Local women, collected under the trade union organisation Self Employed Women Association, created a bank to offer small loans to other women so they could improve their neighbourhoods. This borrowed money funded the electrification of all the households, improvements in access to drinking water, the cleaning of the streets and the construction of private toilets in dwellings. The costs were shared equally between the Ahmedabad Municipal Corporation, the community and private investors.

That had an immediate impact on these people’s health, according to Michael Marmot, professor of epidemiology and public health at University College London, United Kingdom.

“This is a clear example of how we can involve communities in urban renewal whilst cementing social ties,” Marmot told the meeting.

A number of scientists from other projects explained how their initial approach to improve the health and sanitary conditions in some slums clashed with local beliefs.

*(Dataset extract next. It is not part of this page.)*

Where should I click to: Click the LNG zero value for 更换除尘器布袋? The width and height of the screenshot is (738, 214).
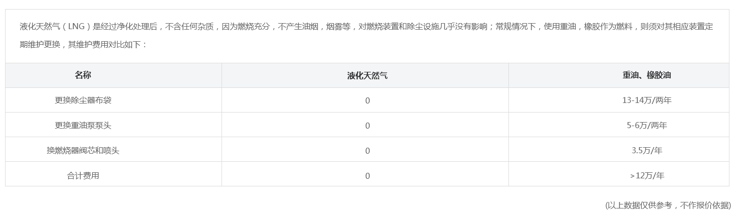pos(367,100)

“You are not going to make a lot of progress if you tell people to do something that goes against their beliefs,” said Muhammad Saddiq, a PhD student at the University of Sheffield, United Kingdom. He has studied the health systems in place in slums in northern Nigeria, where the most common health providers were traditional healers and family members of the patient. “Do not treat women with many children in Nigeria as if they had a disease,” he said, “but look at the reasons why they have so many and try to develop an intervention from there.”

At other slums which have been regularly hit by natural disasters, scientists have found that involving women in the prevention stage yielded good results. So said Mala Rao, professor of International Health at the University of East London.

“In Honduras, when women were involved in the early warning system and hazards management of La Masica, this city reported no deaths in the aftermath of the Mitch hurricane in 1998. Bringing all the stakeholders and the scientists together is absolutely crucial,” she said.